DESCRIPTION OF THE TASK: Repeat each line of the material word for word.

═══ DATA FOR ANALYSIS

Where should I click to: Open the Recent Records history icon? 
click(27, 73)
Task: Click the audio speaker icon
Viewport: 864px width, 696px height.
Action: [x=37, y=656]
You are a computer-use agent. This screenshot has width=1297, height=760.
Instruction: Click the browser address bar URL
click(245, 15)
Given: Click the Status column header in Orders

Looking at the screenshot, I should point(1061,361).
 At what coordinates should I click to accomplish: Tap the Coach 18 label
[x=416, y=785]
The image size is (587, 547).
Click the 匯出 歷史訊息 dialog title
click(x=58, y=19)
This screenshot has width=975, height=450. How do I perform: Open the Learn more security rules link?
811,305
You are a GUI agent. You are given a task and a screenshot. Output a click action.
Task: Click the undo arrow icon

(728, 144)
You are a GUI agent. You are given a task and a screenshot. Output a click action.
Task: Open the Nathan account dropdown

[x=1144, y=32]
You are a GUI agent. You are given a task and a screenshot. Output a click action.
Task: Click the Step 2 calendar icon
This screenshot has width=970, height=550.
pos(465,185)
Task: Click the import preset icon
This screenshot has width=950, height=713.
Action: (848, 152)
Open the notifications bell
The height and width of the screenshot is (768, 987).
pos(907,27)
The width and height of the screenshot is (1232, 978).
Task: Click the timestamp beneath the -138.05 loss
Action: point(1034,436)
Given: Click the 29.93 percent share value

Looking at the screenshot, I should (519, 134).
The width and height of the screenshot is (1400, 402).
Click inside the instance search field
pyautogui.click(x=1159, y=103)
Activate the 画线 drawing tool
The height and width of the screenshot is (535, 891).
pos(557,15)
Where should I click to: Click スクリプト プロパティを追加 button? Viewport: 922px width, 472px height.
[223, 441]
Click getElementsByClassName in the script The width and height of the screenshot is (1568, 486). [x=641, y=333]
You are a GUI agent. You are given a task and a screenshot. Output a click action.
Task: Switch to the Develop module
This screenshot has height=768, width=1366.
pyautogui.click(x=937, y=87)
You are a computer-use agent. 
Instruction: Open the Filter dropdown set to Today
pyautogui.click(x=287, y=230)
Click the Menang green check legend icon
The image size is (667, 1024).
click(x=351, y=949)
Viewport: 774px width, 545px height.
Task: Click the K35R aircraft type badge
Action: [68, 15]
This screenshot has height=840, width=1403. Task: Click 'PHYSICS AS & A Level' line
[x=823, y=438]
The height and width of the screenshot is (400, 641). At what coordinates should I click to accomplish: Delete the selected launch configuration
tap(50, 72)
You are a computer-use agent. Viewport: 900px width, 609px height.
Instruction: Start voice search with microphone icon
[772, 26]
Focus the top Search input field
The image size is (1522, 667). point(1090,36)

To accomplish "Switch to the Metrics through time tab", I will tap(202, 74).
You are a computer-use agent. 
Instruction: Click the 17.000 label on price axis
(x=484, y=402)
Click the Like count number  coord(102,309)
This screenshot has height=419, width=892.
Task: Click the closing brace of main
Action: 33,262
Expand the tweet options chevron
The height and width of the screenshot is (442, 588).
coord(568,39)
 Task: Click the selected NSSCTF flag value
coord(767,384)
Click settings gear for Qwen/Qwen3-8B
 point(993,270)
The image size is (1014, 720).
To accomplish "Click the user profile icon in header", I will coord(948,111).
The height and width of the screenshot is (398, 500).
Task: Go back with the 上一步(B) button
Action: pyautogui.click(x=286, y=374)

══════

RESPONSE AREA:
Where should I click to: Open the Recent Records history icon? 
click(27, 73)
Task: Click the audio speaker icon
Viewport: 864px width, 696px height.
Action: [x=37, y=656]
You are a computer-use agent. This screenshot has width=1297, height=760.
Instruction: Click the browser address bar URL
click(245, 15)
Given: Click the Status column header in Orders

Looking at the screenshot, I should point(1061,361).
 At what coordinates should I click to accomplish: Tap the Coach 18 label
[x=416, y=785]
The image size is (587, 547).
Click the 匯出 歷史訊息 dialog title
click(x=58, y=19)
This screenshot has width=975, height=450. How do I perform: Open the Learn more security rules link?
811,305
You are a GUI agent. You are given a task and a screenshot. Output a click action.
Task: Click the undo arrow icon

(728, 144)
You are a GUI agent. You are given a task and a screenshot. Output a click action.
Task: Open the Nathan account dropdown

[x=1144, y=32]
You are a GUI agent. You are given a task and a screenshot. Output a click action.
Task: Click the Step 2 calendar icon
This screenshot has width=970, height=550.
pos(465,185)
Task: Click the import preset icon
This screenshot has width=950, height=713.
Action: (848, 152)
Open the notifications bell
The height and width of the screenshot is (768, 987).
pos(907,27)
The width and height of the screenshot is (1232, 978).
Task: Click the timestamp beneath the -138.05 loss
Action: point(1034,436)
Given: Click the 29.93 percent share value

Looking at the screenshot, I should (519, 134).
The width and height of the screenshot is (1400, 402).
Click inside the instance search field
pyautogui.click(x=1159, y=103)
Activate the 画线 drawing tool
The height and width of the screenshot is (535, 891).
pos(557,15)
Where should I click to: Click スクリプト プロパティを追加 button? Viewport: 922px width, 472px height.
[223, 441]
Click getElementsByClassName in the script The width and height of the screenshot is (1568, 486). [x=641, y=333]
You are a GUI agent. You are given a task and a screenshot. Output a click action.
Task: Switch to the Develop module
This screenshot has height=768, width=1366.
pyautogui.click(x=937, y=87)
You are a computer-use agent. 
Instruction: Open the Filter dropdown set to Today
pyautogui.click(x=287, y=230)
Click the Menang green check legend icon
The image size is (667, 1024).
click(x=351, y=949)
Viewport: 774px width, 545px height.
Task: Click the K35R aircraft type badge
Action: [68, 15]
This screenshot has height=840, width=1403. Task: Click 'PHYSICS AS & A Level' line
[x=823, y=438]
The height and width of the screenshot is (400, 641). At what coordinates should I click to accomplish: Delete the selected launch configuration
tap(50, 72)
You are a computer-use agent. Viewport: 900px width, 609px height.
Instruction: Start voice search with microphone icon
[772, 26]
Focus the top Search input field
The image size is (1522, 667). point(1090,36)

To accomplish "Switch to the Metrics through time tab", I will tap(202, 74).
You are a computer-use agent. 
Instruction: Click the 17.000 label on price axis
(x=484, y=402)
Click the Like count number  coord(102,309)
This screenshot has height=419, width=892.
Task: Click the closing brace of main
Action: 33,262
Expand the tweet options chevron
The height and width of the screenshot is (442, 588).
coord(568,39)
 Task: Click the selected NSSCTF flag value
coord(767,384)
Click settings gear for Qwen/Qwen3-8B
 point(993,270)
The image size is (1014, 720).
To accomplish "Click the user profile icon in header", I will coord(948,111).
The height and width of the screenshot is (398, 500).
Task: Go back with the 上一步(B) button
Action: pyautogui.click(x=286, y=374)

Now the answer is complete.